Locate the line that contains "Select green dot beside SLZ_GSV_TK82". Print it and every subsequent line through the final line of the records, exactly and only those.
START Supplied data
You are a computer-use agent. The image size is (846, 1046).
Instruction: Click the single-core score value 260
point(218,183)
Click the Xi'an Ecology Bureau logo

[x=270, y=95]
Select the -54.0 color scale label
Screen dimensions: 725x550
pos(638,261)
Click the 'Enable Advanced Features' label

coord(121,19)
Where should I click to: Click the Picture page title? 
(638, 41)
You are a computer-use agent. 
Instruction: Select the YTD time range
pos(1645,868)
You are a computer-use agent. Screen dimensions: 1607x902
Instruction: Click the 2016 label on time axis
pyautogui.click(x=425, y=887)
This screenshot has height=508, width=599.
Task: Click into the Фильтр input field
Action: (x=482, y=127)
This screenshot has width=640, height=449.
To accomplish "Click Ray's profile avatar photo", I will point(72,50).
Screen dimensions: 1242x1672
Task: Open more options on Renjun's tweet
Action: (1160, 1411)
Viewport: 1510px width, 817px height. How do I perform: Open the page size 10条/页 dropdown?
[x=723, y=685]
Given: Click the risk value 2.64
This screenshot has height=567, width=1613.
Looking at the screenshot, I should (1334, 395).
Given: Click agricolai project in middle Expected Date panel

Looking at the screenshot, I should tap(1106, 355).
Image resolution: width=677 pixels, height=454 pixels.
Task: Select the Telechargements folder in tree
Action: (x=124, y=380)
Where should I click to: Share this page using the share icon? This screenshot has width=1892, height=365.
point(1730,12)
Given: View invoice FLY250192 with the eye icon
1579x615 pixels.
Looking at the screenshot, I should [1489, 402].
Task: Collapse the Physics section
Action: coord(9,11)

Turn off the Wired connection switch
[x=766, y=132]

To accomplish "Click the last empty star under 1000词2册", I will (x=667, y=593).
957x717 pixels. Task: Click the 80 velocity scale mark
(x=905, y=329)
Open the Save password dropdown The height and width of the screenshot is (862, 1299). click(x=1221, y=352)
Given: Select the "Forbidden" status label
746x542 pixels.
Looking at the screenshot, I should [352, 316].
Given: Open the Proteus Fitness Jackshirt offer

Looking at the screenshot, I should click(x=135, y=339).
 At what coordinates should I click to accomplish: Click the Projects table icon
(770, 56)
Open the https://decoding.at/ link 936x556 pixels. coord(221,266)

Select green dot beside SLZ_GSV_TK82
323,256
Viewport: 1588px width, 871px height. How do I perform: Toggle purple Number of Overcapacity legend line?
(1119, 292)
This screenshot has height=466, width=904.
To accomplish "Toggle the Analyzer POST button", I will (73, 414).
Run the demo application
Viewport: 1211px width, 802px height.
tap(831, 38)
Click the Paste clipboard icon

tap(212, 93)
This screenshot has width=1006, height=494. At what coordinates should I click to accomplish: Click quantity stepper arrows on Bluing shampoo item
END Supplied data
### Your response
Select green dot beside SLZ_GSV_TK82
323,256
Viewport: 1588px width, 871px height. How do I perform: Toggle purple Number of Overcapacity legend line?
(1119, 292)
This screenshot has height=466, width=904.
To accomplish "Toggle the Analyzer POST button", I will (73, 414).
Run the demo application
Viewport: 1211px width, 802px height.
tap(831, 38)
Click the Paste clipboard icon

tap(212, 93)
This screenshot has width=1006, height=494. At what coordinates should I click to accomplish: Click quantity stepper arrows on Bluing shampoo item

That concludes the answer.